Just as Moch was about to ask Rantz in the No. 7 seat to set the stroke, Hume suddenly became alert again.
McMillin said the crowd noise was so loud that Moch's megaphone was useless, so the senior coxswain banged effectively on the side of the shell to signal the desired cadence. As the finish line approached, McMillin said Moch then called for "a 20" (20 powerful strokes) and the rowers thought those would be the final strokes of the race.
"We hit 17 and 18, and then he said 20 more on top of that," McMillin said. "I don't know where we got that last 20."
McMillin estimates that the strokes-per-minute rate reached about 45. The Huskies passed Germany and then Italy in the final 10 strokes to win the gold.

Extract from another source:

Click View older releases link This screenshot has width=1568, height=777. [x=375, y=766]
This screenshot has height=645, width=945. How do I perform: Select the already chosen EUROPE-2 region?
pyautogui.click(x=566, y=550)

"I can still remember Bob saying in kind of a half-whisper, 'I think we won,' but no one was sure," McMillin said. "Then we saw a friend who was a spectator on the shore, and he was jumping about 10 feet in the air, so we figured we did it."
Mrs. Moch said a private gathering will be held to commemorate her husband's life. She said the date hasn't been set.
The Mochs married in 1968 after his first wife, Barbara, died. They each had three children from their first marriages. They are Michael K. Moch, a professor at Michigan State, Marilyn Moch of Seattle, Robert Moch of Whidbey Island, Michael Jacobs of Bend, Ore., Patricia Sabin of Chehalis and Sharon Alexander of Seattle.
There are 13 grandchildren and 21 great-grandchildren. He also is survived by a sister, Marjorie Robertson of Bainbridge Island.
Mr. Moch was born and raised in Montesano, Grays Harbor County.
Memorials are suggested to the Dick Erickson Scholarship Fund at the UW, the George Pocock Rowing Foundation and the Sigma Tau Education Foundation, which funds scholarships for undergraduate members of the Phi Gamma Delta fraternity at the UW.
Members of the 1936 crew who died in recent years were George Hunt, John White, Gordy Adam and Hume. Charles Day, who died of cancer, was the only man in the boat who didn't reach old age.